Collected data:
--*--

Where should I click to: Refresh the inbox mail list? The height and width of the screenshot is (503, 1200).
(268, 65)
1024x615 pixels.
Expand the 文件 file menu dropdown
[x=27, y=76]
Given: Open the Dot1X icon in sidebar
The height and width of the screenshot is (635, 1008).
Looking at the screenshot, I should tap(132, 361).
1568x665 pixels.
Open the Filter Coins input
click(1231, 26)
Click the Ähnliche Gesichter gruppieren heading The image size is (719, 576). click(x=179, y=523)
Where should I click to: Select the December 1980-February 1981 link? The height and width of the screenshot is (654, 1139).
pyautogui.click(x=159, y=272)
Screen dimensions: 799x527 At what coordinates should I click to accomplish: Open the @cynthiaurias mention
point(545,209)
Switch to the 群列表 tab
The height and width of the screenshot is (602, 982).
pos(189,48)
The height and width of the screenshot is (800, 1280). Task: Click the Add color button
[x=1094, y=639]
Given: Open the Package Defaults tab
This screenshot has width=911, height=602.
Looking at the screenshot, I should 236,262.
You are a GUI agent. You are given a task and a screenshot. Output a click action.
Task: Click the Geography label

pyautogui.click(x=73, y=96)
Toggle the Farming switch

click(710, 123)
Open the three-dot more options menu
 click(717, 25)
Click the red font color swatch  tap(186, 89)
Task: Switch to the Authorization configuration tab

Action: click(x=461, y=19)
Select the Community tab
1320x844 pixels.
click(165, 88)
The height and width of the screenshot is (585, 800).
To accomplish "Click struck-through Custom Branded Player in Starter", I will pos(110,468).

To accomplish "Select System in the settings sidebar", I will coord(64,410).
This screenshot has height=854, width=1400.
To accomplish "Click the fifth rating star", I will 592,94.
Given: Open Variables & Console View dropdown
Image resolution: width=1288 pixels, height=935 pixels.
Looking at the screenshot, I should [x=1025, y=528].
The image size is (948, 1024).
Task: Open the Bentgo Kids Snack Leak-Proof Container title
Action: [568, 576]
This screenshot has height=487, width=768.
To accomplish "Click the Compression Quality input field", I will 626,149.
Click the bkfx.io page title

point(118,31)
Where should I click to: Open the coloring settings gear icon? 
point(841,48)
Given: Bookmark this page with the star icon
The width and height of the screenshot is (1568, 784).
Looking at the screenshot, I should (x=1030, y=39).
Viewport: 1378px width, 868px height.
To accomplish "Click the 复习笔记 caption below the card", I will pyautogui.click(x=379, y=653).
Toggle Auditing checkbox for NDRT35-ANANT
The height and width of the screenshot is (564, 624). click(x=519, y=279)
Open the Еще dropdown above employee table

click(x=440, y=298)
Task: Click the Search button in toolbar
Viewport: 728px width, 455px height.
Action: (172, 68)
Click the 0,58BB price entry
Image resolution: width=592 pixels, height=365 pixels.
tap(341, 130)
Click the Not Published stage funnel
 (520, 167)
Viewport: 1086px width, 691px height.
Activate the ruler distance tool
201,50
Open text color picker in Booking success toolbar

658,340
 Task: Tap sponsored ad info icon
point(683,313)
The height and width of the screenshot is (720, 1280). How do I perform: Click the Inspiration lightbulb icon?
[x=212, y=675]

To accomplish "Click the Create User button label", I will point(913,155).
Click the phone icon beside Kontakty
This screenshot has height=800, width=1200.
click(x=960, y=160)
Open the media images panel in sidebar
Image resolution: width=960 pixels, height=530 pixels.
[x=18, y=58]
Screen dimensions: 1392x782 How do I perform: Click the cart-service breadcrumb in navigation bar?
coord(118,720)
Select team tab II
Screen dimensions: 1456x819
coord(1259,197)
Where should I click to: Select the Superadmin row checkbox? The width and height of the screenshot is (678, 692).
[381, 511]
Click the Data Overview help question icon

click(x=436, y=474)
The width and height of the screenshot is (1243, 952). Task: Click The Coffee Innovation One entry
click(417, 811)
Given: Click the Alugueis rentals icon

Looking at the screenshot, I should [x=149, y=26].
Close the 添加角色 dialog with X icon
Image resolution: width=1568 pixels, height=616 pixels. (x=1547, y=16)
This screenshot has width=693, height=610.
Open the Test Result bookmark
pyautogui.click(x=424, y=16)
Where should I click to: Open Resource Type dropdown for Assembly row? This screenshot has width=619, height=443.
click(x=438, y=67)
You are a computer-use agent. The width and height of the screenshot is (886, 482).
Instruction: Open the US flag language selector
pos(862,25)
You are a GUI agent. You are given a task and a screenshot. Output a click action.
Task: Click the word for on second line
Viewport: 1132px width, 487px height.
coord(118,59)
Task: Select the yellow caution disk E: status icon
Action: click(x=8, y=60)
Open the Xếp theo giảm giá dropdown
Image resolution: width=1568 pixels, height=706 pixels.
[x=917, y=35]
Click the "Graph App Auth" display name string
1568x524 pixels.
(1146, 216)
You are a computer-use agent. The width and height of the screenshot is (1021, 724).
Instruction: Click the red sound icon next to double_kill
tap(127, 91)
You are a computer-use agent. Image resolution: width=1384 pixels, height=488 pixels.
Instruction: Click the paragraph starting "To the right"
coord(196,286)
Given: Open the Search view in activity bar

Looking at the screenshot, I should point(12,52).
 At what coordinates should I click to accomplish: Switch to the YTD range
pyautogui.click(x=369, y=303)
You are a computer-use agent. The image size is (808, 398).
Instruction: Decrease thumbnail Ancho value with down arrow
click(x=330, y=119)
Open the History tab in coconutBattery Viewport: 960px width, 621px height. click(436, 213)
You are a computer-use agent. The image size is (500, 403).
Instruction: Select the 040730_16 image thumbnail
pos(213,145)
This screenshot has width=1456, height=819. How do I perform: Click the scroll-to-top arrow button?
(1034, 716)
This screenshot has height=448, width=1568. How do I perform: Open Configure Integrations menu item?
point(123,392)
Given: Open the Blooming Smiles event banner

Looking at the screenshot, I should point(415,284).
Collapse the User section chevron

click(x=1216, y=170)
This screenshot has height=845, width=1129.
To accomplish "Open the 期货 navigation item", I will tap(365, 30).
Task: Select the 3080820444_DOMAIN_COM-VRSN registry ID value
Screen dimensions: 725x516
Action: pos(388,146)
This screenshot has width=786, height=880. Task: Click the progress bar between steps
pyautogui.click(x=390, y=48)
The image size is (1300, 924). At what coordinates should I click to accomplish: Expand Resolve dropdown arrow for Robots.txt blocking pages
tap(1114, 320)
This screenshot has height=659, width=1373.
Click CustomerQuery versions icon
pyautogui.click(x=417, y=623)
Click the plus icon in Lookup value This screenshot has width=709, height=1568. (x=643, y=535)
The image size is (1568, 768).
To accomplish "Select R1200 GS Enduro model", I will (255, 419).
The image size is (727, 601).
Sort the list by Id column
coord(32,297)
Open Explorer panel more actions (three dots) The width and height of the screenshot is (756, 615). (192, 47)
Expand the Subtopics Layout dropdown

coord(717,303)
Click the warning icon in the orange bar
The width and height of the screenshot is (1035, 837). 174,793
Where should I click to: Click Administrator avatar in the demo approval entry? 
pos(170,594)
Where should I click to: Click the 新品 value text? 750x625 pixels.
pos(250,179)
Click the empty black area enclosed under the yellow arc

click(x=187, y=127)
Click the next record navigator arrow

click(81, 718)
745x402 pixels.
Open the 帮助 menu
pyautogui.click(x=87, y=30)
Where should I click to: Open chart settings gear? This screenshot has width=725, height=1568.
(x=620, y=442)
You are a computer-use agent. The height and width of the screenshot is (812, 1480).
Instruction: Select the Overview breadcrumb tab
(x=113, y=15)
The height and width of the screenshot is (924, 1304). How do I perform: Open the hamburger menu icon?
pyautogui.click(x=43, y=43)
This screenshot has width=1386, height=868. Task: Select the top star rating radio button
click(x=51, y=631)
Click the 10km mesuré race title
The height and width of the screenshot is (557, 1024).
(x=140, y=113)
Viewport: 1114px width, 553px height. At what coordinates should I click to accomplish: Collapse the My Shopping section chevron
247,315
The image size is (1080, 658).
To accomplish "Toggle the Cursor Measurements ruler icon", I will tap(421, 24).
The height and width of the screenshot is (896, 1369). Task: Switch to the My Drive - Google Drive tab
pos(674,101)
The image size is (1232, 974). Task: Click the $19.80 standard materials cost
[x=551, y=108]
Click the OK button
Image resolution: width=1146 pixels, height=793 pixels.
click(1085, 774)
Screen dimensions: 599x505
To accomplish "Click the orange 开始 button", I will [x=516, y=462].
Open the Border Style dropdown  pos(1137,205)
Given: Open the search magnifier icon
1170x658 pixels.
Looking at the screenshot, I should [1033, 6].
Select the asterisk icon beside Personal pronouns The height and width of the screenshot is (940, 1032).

--*--

Problem details:
Copy out each line of the entries that holds "computer".

Response to the task:
You are a computer-use agent. The width and height of the screenshot is (886, 482).
You are a computer-use agent. The width and height of the screenshot is (1021, 724).
You are a computer-use agent. Image resolution: width=1384 pixels, height=488 pixels.
You are a computer-use agent. The image size is (808, 398).
You are a computer-use agent. The image size is (500, 403).
You are a computer-use agent. The height and width of the screenshot is (812, 1480).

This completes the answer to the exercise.